__DATASET RECORDS__:
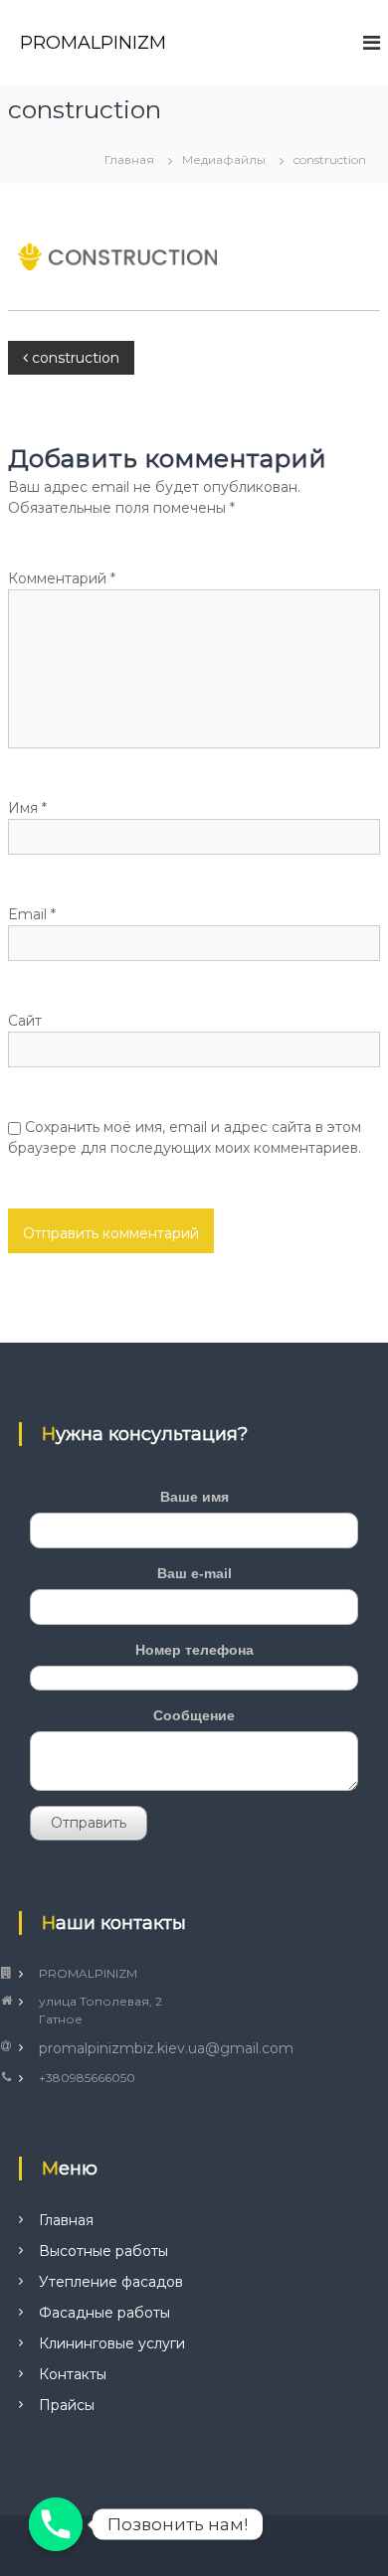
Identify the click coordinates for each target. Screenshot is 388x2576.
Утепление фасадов (111, 2282)
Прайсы (67, 2405)
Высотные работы (103, 2251)
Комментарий (61, 578)
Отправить (88, 1823)
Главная (66, 2220)
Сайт (25, 1021)
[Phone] (56, 2524)
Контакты (72, 2374)
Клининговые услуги (112, 2343)
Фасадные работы (104, 2313)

__EXERCISE INSTRUCTIONS__: The material is to be written out word for word, and the pictures are to be left out.

__WRITTEN ANSWER__:
Identify the click coordinates for each target. Screenshot is 388x2576.
Утепление фасадов (111, 2282)
Прайсы (67, 2405)
Высотные работы (103, 2251)
Комментарий (61, 578)
Отправить (88, 1823)
Главная (66, 2220)
Сайт (25, 1021)
[Phone] (56, 2524)
Контакты (72, 2374)
Клининговые услуги (112, 2343)
Фасадные работы (104, 2313)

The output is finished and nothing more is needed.